* **TASK TO CARRY OUT**
Starting at the line below holding "Switch to the Filament" and stopping at the line holding "Given: Select the", print every line exactly, both ends included, and leave the rest out.

(Items listed in a dataset)
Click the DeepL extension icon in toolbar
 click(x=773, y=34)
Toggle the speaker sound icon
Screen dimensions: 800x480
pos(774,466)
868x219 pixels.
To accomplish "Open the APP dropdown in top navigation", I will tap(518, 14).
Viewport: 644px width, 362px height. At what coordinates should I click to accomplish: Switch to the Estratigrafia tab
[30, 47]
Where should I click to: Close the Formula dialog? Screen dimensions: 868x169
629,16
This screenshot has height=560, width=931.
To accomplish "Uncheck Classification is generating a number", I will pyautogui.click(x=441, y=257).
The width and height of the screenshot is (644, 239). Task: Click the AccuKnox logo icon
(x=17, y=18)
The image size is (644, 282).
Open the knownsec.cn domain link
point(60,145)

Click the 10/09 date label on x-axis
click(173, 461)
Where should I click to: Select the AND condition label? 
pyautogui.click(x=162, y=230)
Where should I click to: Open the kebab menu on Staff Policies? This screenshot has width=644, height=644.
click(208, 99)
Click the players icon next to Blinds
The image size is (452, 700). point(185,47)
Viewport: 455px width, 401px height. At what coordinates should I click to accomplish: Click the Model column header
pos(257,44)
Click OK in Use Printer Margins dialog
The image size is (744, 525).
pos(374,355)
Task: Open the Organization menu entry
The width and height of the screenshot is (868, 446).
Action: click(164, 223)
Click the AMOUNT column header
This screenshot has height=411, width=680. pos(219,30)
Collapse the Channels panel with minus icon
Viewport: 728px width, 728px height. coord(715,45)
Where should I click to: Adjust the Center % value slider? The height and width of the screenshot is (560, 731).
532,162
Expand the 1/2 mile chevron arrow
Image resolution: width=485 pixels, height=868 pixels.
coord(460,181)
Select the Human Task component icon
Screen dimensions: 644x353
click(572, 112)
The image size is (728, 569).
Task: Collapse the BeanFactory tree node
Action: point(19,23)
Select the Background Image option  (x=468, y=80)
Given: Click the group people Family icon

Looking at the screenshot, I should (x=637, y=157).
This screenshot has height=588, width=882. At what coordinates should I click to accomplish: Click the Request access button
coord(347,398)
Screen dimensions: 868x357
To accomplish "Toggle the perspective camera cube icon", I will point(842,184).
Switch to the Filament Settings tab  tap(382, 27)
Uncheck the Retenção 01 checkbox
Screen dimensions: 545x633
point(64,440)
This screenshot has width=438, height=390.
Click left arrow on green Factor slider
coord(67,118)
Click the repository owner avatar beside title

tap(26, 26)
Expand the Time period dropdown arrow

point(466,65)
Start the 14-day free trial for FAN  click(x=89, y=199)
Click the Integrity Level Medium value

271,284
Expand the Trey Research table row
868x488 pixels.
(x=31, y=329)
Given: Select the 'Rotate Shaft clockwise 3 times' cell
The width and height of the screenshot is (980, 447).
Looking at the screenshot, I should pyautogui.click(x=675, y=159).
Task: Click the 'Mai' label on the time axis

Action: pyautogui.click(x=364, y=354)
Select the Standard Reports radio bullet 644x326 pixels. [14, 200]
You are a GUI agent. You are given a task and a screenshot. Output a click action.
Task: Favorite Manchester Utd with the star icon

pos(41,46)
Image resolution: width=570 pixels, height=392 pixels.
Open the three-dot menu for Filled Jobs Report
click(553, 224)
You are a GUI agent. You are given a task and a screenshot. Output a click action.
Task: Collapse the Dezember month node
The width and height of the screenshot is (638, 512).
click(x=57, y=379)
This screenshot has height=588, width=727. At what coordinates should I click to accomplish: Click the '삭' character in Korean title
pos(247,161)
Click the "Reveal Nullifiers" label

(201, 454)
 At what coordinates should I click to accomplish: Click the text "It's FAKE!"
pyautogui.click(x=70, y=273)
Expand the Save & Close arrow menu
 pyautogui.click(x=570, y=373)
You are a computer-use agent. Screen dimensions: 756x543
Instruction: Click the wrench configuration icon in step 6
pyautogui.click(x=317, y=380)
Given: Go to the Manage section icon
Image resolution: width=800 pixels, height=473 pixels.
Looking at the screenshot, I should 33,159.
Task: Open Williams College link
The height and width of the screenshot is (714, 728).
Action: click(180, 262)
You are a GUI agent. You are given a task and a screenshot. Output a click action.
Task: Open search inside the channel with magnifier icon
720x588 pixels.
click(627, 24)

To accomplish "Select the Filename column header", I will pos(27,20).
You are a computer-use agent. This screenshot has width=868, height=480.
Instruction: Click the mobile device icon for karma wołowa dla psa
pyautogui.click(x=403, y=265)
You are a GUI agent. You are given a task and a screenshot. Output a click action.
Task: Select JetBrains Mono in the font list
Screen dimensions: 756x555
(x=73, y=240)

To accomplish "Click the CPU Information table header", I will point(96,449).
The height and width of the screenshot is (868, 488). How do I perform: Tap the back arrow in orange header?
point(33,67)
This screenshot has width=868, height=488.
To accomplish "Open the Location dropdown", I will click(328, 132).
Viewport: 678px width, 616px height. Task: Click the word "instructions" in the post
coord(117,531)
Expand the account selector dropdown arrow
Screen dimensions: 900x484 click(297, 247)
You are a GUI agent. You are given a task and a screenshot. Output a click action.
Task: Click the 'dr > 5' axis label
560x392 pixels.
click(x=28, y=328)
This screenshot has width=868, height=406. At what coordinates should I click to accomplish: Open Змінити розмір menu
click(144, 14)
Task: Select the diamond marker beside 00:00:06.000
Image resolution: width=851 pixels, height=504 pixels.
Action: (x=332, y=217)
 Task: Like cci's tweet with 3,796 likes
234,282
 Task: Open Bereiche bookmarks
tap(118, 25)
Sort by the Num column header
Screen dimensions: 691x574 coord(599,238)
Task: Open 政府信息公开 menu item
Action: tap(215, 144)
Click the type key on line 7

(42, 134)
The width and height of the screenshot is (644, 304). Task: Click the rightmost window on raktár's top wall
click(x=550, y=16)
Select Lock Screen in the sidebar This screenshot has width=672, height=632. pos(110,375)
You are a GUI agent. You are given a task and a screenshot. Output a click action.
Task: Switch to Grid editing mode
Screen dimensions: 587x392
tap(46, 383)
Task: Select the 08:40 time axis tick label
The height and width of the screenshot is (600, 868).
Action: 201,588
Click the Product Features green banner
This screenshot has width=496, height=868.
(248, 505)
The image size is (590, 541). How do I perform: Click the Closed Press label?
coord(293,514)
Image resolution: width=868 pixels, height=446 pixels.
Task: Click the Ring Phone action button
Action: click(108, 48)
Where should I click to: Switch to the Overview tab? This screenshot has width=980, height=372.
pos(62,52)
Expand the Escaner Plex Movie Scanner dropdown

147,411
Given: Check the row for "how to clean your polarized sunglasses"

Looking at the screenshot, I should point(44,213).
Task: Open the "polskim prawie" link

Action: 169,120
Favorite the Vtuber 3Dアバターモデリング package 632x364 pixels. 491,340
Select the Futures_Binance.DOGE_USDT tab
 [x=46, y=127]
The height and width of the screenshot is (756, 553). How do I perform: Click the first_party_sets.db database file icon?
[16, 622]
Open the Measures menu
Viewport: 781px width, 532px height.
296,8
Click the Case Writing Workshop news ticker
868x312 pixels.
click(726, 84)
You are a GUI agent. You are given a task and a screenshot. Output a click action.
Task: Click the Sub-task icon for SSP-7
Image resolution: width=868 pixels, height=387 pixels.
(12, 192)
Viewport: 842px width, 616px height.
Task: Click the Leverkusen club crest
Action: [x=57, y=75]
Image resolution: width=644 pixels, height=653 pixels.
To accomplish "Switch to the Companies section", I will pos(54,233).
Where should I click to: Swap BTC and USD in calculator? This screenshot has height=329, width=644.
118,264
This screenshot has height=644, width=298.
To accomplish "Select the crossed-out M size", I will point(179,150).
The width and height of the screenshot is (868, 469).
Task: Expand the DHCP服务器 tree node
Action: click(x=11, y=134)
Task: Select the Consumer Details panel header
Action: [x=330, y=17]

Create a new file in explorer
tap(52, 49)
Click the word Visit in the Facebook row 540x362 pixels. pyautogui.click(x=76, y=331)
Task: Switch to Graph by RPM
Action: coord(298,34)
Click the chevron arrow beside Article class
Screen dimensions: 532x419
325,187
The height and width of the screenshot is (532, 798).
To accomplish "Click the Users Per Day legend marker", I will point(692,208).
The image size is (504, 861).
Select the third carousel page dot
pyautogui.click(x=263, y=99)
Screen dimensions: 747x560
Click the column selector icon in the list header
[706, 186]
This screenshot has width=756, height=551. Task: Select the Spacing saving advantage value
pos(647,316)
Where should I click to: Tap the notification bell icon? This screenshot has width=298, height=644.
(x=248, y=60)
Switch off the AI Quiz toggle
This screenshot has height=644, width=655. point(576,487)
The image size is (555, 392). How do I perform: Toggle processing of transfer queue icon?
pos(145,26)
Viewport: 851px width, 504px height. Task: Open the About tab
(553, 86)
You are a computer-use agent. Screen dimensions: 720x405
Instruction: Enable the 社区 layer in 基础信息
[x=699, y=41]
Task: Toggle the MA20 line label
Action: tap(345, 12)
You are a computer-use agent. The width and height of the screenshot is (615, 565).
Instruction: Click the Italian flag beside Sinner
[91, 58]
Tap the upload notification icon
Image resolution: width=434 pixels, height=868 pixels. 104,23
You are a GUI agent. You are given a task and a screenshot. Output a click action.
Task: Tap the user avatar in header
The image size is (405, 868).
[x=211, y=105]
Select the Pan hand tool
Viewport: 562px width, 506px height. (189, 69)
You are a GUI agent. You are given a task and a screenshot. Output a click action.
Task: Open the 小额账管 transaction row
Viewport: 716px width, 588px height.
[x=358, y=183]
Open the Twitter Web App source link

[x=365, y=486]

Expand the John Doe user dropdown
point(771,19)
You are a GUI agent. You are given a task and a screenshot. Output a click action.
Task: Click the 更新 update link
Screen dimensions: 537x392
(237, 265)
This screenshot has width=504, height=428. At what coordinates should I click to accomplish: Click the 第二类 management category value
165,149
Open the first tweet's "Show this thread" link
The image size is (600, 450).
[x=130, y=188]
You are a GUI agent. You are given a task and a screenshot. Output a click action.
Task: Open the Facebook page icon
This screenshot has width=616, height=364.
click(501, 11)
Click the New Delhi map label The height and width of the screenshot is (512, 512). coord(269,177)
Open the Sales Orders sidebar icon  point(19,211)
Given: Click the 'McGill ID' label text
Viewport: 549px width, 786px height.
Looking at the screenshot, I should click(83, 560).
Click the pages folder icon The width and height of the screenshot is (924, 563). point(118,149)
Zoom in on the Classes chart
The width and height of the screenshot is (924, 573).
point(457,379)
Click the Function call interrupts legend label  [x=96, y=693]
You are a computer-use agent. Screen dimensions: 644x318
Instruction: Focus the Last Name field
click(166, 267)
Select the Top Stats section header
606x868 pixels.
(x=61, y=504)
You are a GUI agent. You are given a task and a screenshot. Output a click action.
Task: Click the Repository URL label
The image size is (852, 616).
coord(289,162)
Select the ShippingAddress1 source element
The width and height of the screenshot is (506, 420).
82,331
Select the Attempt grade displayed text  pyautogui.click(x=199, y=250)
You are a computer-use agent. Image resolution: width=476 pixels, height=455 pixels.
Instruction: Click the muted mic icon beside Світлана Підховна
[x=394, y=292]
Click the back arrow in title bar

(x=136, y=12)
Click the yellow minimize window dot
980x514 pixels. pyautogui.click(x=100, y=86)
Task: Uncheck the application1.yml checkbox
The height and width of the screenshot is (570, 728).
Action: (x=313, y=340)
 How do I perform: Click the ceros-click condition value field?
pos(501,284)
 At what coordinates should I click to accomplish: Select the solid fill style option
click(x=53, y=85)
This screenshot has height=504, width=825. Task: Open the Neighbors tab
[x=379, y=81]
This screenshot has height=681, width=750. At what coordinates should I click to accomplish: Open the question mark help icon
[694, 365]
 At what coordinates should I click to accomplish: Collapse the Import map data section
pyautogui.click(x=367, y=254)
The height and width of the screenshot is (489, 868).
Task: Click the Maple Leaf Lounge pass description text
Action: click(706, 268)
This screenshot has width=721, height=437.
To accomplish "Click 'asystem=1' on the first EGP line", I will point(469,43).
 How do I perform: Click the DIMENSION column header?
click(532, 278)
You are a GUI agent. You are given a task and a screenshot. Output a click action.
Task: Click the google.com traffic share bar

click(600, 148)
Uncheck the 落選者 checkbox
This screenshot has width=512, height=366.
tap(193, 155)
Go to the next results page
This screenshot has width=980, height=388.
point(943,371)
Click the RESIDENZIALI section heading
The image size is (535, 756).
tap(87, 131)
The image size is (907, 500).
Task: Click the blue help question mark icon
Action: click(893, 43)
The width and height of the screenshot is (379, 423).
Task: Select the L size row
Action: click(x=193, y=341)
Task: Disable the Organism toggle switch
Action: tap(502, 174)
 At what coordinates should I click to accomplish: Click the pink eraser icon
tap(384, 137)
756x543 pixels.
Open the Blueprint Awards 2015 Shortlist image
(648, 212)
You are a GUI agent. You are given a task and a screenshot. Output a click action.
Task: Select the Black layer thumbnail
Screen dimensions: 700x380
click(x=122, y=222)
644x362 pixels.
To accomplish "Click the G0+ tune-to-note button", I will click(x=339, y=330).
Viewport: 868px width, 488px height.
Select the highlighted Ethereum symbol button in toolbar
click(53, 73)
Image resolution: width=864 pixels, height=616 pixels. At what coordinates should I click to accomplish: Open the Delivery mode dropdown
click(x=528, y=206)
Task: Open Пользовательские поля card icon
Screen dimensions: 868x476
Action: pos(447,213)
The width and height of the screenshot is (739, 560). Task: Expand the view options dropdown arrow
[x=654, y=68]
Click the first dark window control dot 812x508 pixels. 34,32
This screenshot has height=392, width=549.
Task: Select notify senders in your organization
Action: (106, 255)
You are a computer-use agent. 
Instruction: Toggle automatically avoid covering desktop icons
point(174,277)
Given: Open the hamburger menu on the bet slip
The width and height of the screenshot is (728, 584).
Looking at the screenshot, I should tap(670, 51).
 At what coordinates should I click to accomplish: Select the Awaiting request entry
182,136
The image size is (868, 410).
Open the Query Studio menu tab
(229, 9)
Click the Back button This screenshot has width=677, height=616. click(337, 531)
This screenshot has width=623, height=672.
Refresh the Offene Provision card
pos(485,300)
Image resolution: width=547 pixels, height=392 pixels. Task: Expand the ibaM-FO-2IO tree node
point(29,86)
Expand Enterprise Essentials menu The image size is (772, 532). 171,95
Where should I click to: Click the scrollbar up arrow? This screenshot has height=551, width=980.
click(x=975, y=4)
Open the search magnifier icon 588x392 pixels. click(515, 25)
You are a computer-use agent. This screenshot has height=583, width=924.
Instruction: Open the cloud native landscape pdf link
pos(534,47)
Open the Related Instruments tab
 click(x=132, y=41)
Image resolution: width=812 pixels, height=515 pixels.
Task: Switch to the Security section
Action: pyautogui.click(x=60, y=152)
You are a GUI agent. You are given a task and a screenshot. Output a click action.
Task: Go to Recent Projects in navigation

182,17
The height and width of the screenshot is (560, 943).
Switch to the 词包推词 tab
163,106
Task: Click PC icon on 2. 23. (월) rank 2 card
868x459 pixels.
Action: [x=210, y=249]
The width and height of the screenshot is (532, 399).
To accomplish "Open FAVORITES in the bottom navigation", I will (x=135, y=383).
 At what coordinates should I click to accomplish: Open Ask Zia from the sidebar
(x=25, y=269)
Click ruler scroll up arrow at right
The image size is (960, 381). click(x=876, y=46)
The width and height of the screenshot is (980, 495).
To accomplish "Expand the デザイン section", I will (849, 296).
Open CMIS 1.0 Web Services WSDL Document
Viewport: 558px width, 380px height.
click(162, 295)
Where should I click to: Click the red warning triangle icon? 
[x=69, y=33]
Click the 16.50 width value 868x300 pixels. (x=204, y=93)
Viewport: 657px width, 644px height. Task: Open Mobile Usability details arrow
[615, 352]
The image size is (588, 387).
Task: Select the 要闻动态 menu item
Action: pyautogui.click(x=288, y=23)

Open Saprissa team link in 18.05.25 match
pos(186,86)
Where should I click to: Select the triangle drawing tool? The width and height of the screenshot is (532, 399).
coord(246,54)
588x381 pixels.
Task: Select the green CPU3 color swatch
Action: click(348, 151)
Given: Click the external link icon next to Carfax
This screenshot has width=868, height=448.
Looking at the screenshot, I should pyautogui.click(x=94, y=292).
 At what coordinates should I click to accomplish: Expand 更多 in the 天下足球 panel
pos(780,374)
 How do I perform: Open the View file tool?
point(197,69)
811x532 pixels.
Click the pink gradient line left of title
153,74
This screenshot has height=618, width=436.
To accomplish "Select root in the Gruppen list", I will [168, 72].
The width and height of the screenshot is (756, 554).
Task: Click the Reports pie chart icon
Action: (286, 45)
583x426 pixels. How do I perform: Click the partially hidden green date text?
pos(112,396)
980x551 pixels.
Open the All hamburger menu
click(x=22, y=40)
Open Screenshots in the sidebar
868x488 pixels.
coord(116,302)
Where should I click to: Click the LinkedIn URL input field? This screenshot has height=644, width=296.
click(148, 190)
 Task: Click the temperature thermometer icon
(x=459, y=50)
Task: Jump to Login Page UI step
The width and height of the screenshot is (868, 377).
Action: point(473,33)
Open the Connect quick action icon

* **EXERCISE OUTPUT**
Switch to the Filament Settings tab  tap(382, 27)
Uncheck the Retenção 01 checkbox
Screen dimensions: 545x633
point(64,440)
This screenshot has width=438, height=390.
Click left arrow on green Factor slider
coord(67,118)
Click the repository owner avatar beside title

tap(26, 26)
Expand the Time period dropdown arrow

point(466,65)
Start the 14-day free trial for FAN  click(x=89, y=199)
Click the Integrity Level Medium value

271,284
Expand the Trey Research table row
868x488 pixels.
(x=31, y=329)
Given: Select the 'Rotate Shaft clockwise 3 times' cell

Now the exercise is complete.